--- Excerpted passage Enclosed Below ---

Turns out, they were lying.
Like UF coach Urban Meyer wasn't going to be ready, right? In a profession of friggin' control freaks and anal geniuses, Meyer is the biggest control freak, the most anal, of them all. (All due respect.) And he and his staff came up with a plan to get ready for Oklahoma's no-huddle attack, a plan sniffed out by yours truly. And it's a hell of a plan.
The Florida defense hasn't been working in practice against an offense as fast as Oklahoma's.
Florida has worked against an offense that's even faster.
How is that possible? I'll tell you how, and it's devious. Meyer wasn't content to make his defense defend a UF scout team simulating the Sooners' offense. He had them defend two offenses:
One scout-team offense to run the play. A second scout-team offense waiting, as soon as the whistle blew, to sprint onto the field and run the next play. Then the first unit runs a play. Then the second. Back and forth the scout team offenses go, one play leading to the next to the next to the next, with no break for the defense.
That's how Meyer has gotten the Gators ready.

--- End of Enclosed Excerpted passage ---
--- Supplied material Enclosed Below ---

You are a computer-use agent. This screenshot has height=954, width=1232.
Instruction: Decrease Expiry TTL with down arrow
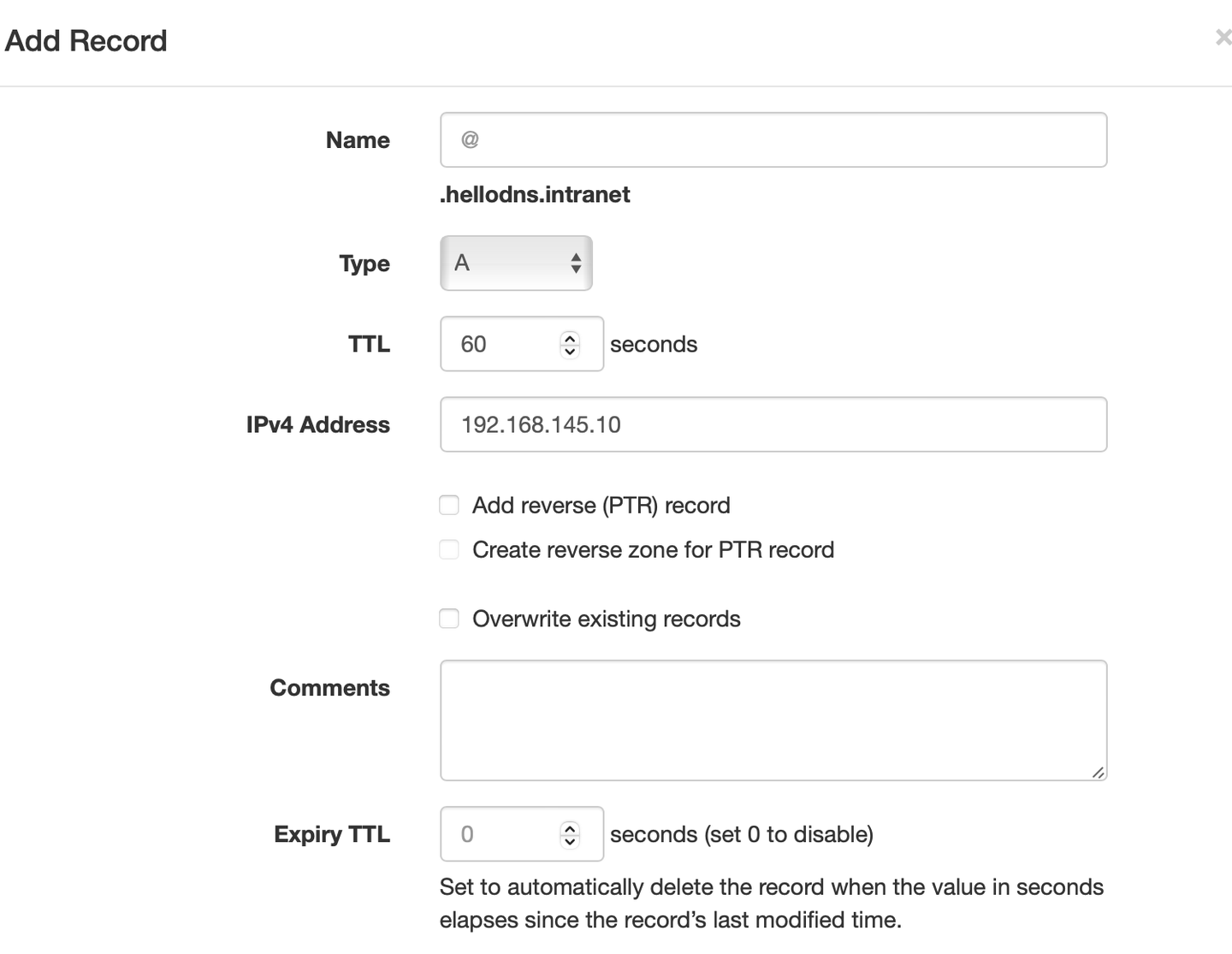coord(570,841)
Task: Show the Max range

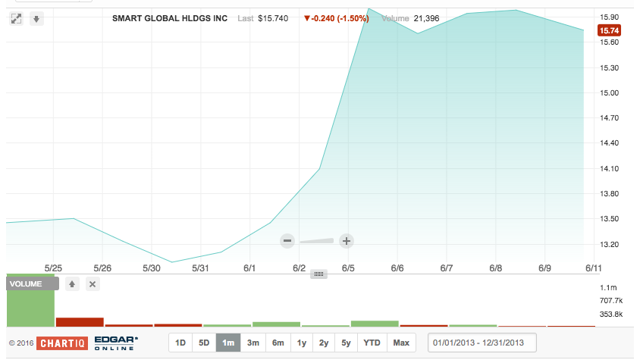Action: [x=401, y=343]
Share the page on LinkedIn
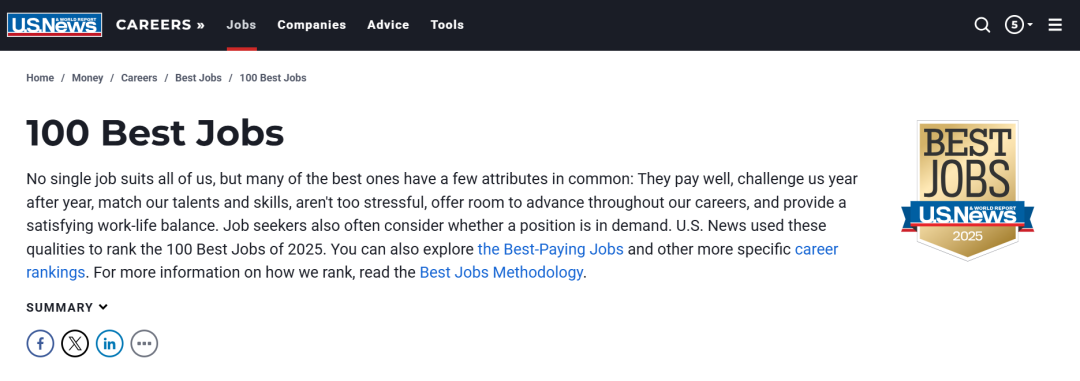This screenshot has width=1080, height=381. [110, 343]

--- End of Enclosed Supplied material ---

**Exercise details**
Write out the full passage about Urban Meyer's two scout-team offenses word for word. Nothing in the listing matters here.

**Solution to this exercise**
Turns out, they were lying.
Like UF coach Urban Meyer wasn't going to be ready, right? In a profession of friggin' control freaks and anal geniuses, Meyer is the biggest control freak, the most anal, of them all. (All due respect.) And he and his staff came up with a plan to get ready for Oklahoma's no-huddle attack, a plan sniffed out by yours truly. And it's a hell of a plan.
The Florida defense hasn't been working in practice against an offense as fast as Oklahoma's.
Florida has worked against an offense that's even faster.
How is that possible? I'll tell you how, and it's devious. Meyer wasn't content to make his defense defend a UF scout team simulating the Sooners' offense. He had them defend two offenses:
One scout-team offense to run the play. A second scout-team offense waiting, as soon as the whistle blew, to sprint onto the field and run the next play. Then the first unit runs a play. Then the second. Back and forth the scout team offenses go, one play leading to the next to the next to the next, with no break for the defense.
That's how Meyer has gotten the Gators ready.